─── DOCUMENT SECTION

Introduction to Python

18 minute read

Python as a Calculator

Python is perfectly suited to do basic calculations. Apart from addition, subtraction, multiplication and division, there is also support for more advanced operations such as exponentiation and modulo. The code in the script on the right gives some examples.

print(5 + 5)      # Addition
print(5 - 5)      # Subtraction
print(3 * 5)      # Multiplication
print(10 / 2)     # Division
print(4 ** 2)     # Exponentiation

Variable Assignment

In Python, a variable allows you to refer to a value with a name. Remember, = in Python means assignment, it doesn’t test equality!. To create a variable use =, like this example:

# Create a variable savings
savings = 100
# Print out savings
print(savings)
# Create a variable factor
factor = 1.10
# Calculate result
result = savings * (factor**7)
# Print out result
print(result)

Other Variable Types

In the previous example, you worked with two Python data types:

  1. int, or integer: a number without a fractional part. e.g. 100.
  2. float, or floating point: a number that has both an integer and fractional part, separated by a point. e.g. 10.1.

Next to numerical data types, there are two other very common data types:

  1. str, or string: a type to represent text. You can use single or double quotes to build a string.
  2. bool, or boolean: a type to represent logical values. Can only be True or False (the capitalization is important!).
# Create a variable desc
desc = "compound interest"

──────
─── PROVIDED RECORDS

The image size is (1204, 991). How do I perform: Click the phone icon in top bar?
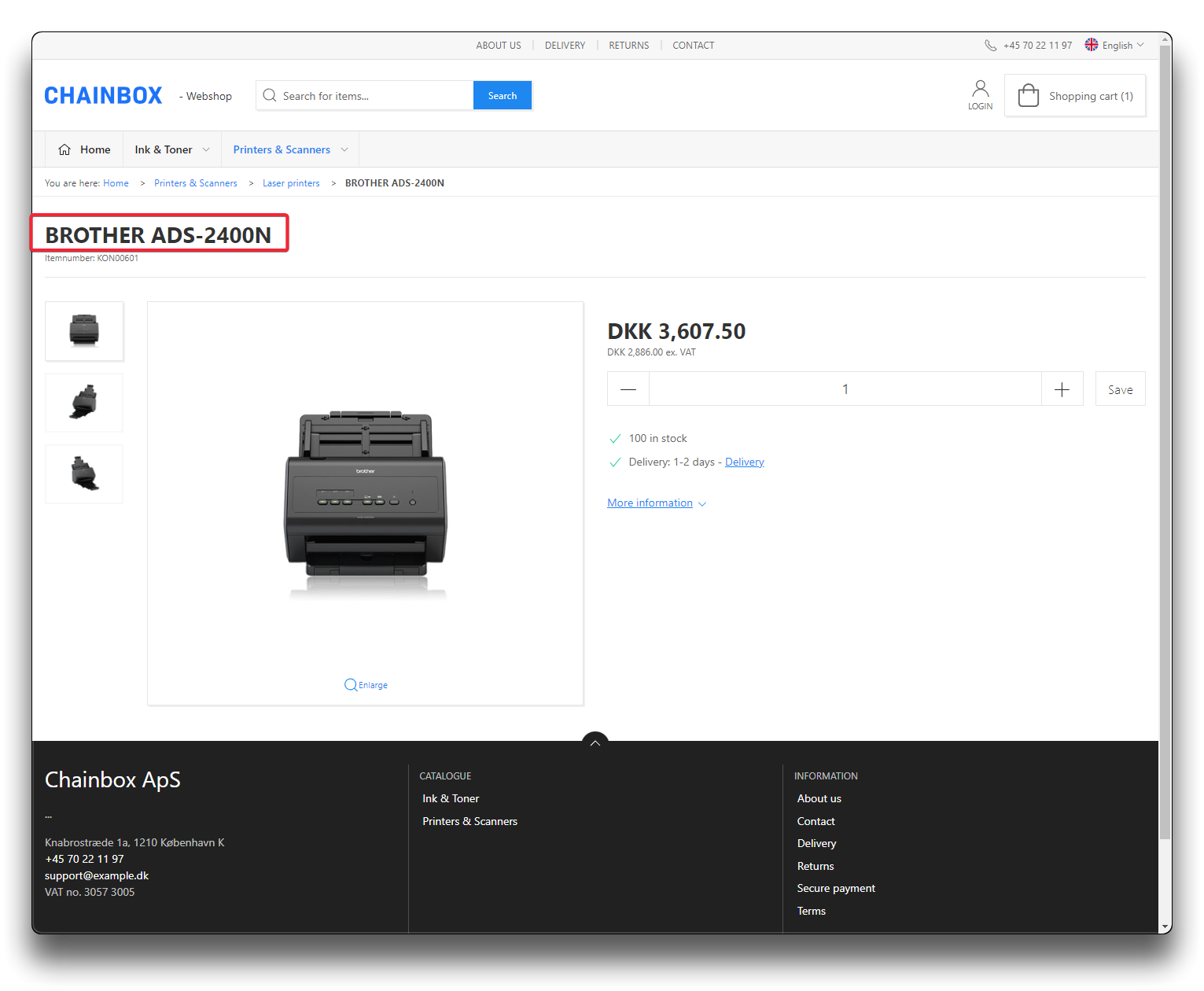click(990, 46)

──────
─── PROVIDED RECORDS

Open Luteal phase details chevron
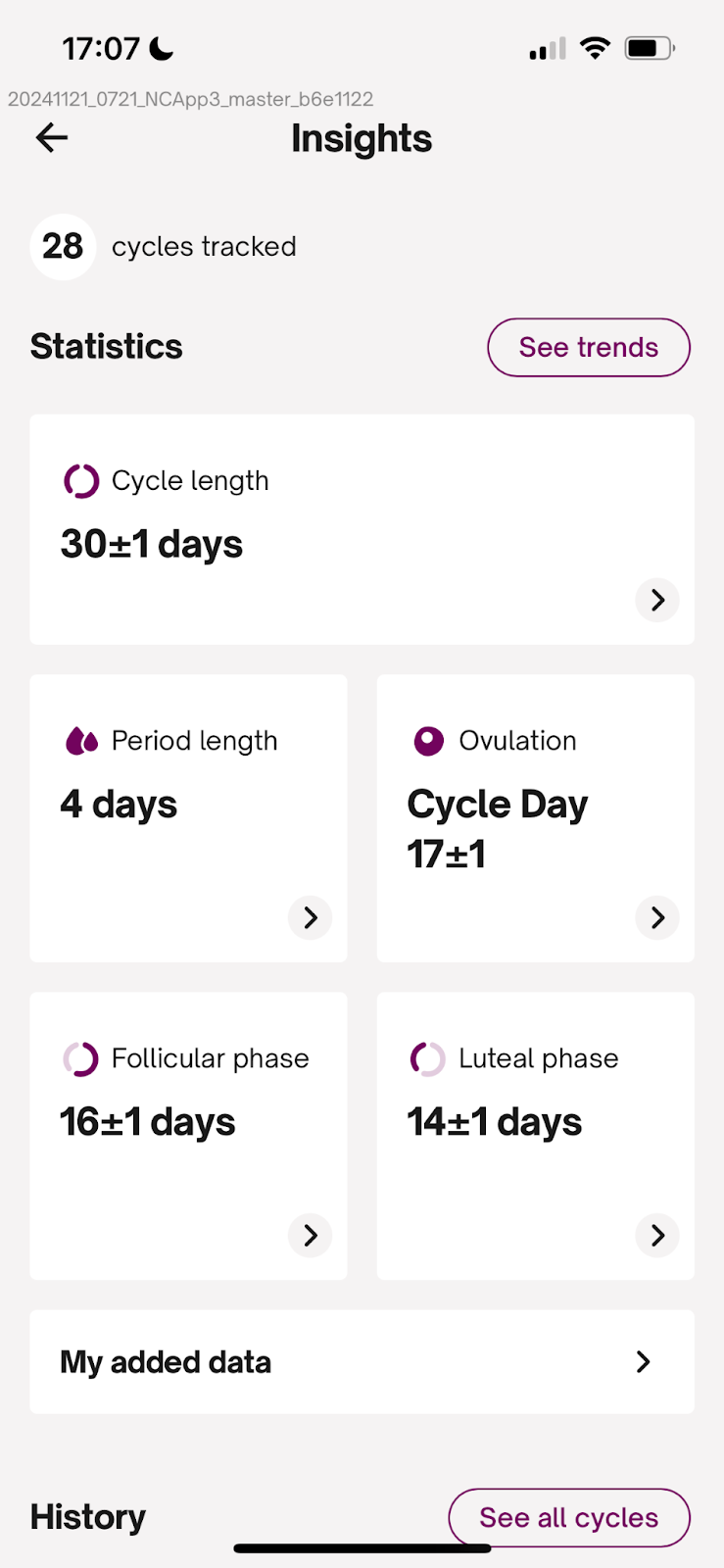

──────

**DESCRIPTION OF THE TASK**
Transcribe the full Python introduction word for word, from its title through its last line of code.

**EXERCISE RESULT**
Introduction to Python

18 minute read

Python as a Calculator

Python is perfectly suited to do basic calculations. Apart from addition, subtraction, multiplication and division, there is also support for more advanced operations such as exponentiation and modulo. The code in the script on the right gives some examples.

print(5 + 5)      # Addition
print(5 - 5)      # Subtraction
print(3 * 5)      # Multiplication
print(10 / 2)     # Division
print(4 ** 2)     # Exponentiation

Variable Assignment

In Python, a variable allows you to refer to a value with a name. Remember, = in Python means assignment, it doesn’t test equality!. To create a variable use =, like this example:

# Create a variable savings
savings = 100
# Print out savings
print(savings)
# Create a variable factor
factor = 1.10
# Calculate result
result = savings * (factor**7)
# Print out result
print(result)

Other Variable Types

In the previous example, you worked with two Python data types:

  1. int, or integer: a number without a fractional part. e.g. 100.
  2. float, or floating point: a number that has both an integer and fractional part, separated by a point. e.g. 10.1.

Next to numerical data types, there are two other very common data types:

  1. str, or string: a type to represent text. You can use single or double quotes to build a string.
  2. bool, or boolean: a type to represent logical values. Can only be True or False (the capitalization is important!).
# Create a variable desc
desc = "compound interest"